Network traffic analysis and interception software

Ettercap is a free and open source network security tool for man-in-the-middle attacks on a LAN. It can be used for computer network protocol analysis and security auditing. It runs on various Unix-like operating systems including Linux, Mac OS X, BSD and Solaris, and on Microsoft Windows. It is capable of intercepting traffic on a network segment, capturing passwords, and conducting active eavesdropping against a number of common protocols. Its original developers later founded Hacking Team.

==Functionality==
Ettercap works by putting the network interface into promiscuous mode and by ARP poisoning the target machines. Thereby it can act as a 'man in the middle' and unleash various attacks on the victims. Ettercap has plugin support so that the features can be extended by adding new plugins.

==Features==
Ettercap supports active and passive dissection of many protocols (including ciphered ones) and provides many features for network and host analysis.
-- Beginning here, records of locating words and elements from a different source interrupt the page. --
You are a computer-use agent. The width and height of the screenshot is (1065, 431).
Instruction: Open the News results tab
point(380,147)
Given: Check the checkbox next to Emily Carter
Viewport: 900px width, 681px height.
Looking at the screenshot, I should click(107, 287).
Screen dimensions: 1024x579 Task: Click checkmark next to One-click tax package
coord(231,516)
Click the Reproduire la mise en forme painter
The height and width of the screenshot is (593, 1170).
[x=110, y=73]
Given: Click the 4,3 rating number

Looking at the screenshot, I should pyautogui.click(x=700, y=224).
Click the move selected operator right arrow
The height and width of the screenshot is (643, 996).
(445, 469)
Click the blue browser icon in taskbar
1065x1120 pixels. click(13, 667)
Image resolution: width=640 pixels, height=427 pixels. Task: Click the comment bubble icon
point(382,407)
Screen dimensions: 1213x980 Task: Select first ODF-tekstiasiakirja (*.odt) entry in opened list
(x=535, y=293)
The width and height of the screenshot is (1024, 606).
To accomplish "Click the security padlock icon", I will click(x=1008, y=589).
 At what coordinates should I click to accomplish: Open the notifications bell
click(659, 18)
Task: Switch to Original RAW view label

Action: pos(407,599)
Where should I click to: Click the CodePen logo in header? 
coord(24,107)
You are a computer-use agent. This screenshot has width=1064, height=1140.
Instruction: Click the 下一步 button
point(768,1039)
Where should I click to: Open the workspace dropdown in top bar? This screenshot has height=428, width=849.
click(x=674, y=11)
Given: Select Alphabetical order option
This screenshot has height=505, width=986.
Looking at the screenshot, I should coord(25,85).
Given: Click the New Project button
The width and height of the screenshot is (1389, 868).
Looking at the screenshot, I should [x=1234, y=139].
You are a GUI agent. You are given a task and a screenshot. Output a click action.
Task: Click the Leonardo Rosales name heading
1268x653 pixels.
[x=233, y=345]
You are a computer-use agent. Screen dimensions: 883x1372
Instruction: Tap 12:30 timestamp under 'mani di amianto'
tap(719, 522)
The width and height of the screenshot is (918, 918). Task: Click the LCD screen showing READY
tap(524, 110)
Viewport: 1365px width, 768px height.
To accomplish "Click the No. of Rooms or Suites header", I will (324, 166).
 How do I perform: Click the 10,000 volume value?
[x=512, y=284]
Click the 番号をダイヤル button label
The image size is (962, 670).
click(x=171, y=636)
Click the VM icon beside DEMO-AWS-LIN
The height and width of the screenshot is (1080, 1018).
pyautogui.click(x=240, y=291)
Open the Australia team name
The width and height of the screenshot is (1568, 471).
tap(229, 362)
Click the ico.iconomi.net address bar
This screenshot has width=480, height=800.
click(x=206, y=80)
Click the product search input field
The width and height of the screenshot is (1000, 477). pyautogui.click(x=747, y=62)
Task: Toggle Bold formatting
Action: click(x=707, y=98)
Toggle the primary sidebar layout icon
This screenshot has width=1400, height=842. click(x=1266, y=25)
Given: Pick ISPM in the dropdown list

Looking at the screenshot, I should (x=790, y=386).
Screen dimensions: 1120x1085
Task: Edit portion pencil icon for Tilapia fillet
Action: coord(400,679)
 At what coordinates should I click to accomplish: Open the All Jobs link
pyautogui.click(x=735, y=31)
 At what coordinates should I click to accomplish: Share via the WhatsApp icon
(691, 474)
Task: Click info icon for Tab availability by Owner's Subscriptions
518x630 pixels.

Ettercap offers four modes of operation:

- IP-based: packets are filtered based on IP source and destination.
- MAC-based: packets are filtered based on MAC address, useful for sniffing connections through a gateway.
- ARP-based: uses ARP poisoning to sniff on a switched LAN between two hosts (full-duplex).
- PublicARP-based: uses ARP poisoning to sniff on a switched LAN from a victim host to all other hosts (half-duplex).

In addition, the software also offers the following features:

- Character injection into an established connection: characters can be injected into a server (emulating commands) or to a client (emulating replies) while maintaining a live connection.
- SSH1 support: the sniffing of a username and password, and even the data of an SSH1 connection. Ettercap is the first software capable of sniffing an SSH connection in full duplex.
- HTTPS support: the sniffing of HTTP SSL secured data—even when the connection is made through a proxy.
- Remote traffic through a GRE tunnel: the sniffing of remote traffic through a GRE tunnel from a remote Cisco router, and perform a man-in-the-middle attack on it.
- Plug-in support: creation of custom plugins using Ettercap's API.
- Password collectors for: TELNET, FTP, POP, IMAP, rlogin, SSH1, ICQ, SMB, MySQL, HTTP, NNTP, X11, Napster, IRC, RIP, BGP, SOCKS 5, IMAP 4, VNC, LDAP, NFS, SNMP, MSN, YMSG
- Packet filtering/dropping: setting up a filter that searches for a particular string (or hexadecimal sequence) in the TCP or UDP payload and replaces it with a custom string/sequence of choice, or drops the entire packet.
- TCP/IP stack fingerprinting: determine the OS of the victim host and its network adapter.
- Kill a connection: killing connections of choice from the connections-list.
- Passive scanning of the LAN: retrieval of information about hosts on the LAN, their open ports, the version numbers of available services, the type of the host (gateway, router or simple PC) and estimated distances in number of hops.
- Hijacking of DNS requests.

Ettercap also has the ability to actively or passively find other poisoners on the LAN.